Re: Is t5516 somehow flakey only on macOS?

SZEDER Gábor <szeder.dev@xxxxxxxxx> · Sat, 9 Jan 2021 18:33:36 +0100

On Sat, Jan 09, 2021 at 05:48:10AM -0500, Jeff King wrote:
> On Sat, Jan 09, 2021 at 05:34:05AM -0500, Jeff King wrote:
> 
> > For this _particular_ test, since we know that it is testing a v0-only
> > behavior, we might want to just loosen the test. This goes against the
> > point of adding it in 014ade7484 (upload-pack: send ERR packet for
> > non-tip objects, 2019-04-13), but it's the best we can do for now.
> > Something like this:
> 
> Since this issue has been languishing for a while now with several
> "something like this" patches, I've packaged it up into something more
> palatable. I think we should just apply this and move on. We may still
> run into other similar races, but I don't think this one is worth
> spending more mental effort on.
> 
> -- >8 --
> Subject: [PATCH] t5516: loosen "not our ref" error check
> 
> Commit 014ade7484 (upload-pack: send ERR packet for non-tip objects,
> 2019-04-13) added a test that greps the output of a failed fetch to make
> sure that upload-pack sent us the ERR packet we expected. But checking
> this is racy; despite the argument in that commit, the client may still
> be sending a "done" line when the server exits, causing it to die() on a

Nit: I think using the word "after" would make the problematic
sequence of events a tad clearer, i.e. "... after the server has
exited, ...".

> failed write() and never see the ERR packet at all.
> 
> This fails quite rarely on Linux, but more often on macOS. However, it
> can be triggered reliably with:
> 
> 	diff --git a/fetch-pack.c b/fetch-pack.c
> 	index 876f90c759..cf40de9092 100644
> 	--- a/fetch-pack.c
> 	+++ b/fetch-pack.c
> 	@@ -489,6 +489,7 @@ static int find_common(struct fetch_negotiator *negotiator,
> 	 done:
> 	 	trace2_region_leave("fetch-pack", "negotiation_v0_v1", the_repository);
> 	 	if (!got_ready || !no_done) {
> 	+		sleep(1);
> 	 		packet_buf_write(&req_buf, "done\n");
> 	 		send_request(args, fd[1], &req_buf);
> 	 	}

FWIW (not much?), I've run the test suite with that sleep(1) in place,
and there were no other test failures.

> This is a real user-visible race that it would be nice to fix, but it's
> tricky to do so: the client would have to speculatively try to read an
> ERR packet after hitting a write() error. And at least for this error,
> it's specific to v0 (since v2 does not enforce reachability at all).
> 
> So let's loosen to test to avoid annoying racy failures. If we
> eventually do the read-after-failed-write thing, we can tighten it. And
> if not, v0 will grow increasingly obsolete as servers support v2, so the
> utility of this test will decrease over time anyway.

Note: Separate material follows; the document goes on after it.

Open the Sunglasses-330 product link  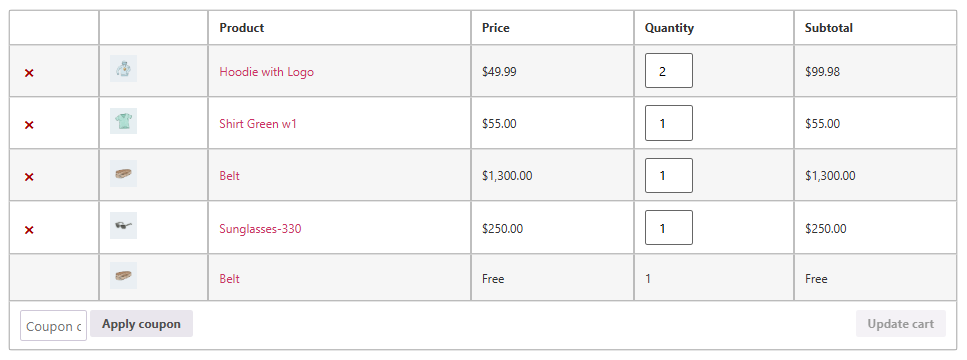[x=260, y=229]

Makes sense.  Back then when I investigated this issue the default
protocol was still v0; now that we default to v2 I agree its better to
work around the issue in the test instead of "fixing" the root cause
with that "trying to read ERR packet on error" hack.

Good, a year-and-a-half old entry checked off from my todo list :)
Thanks.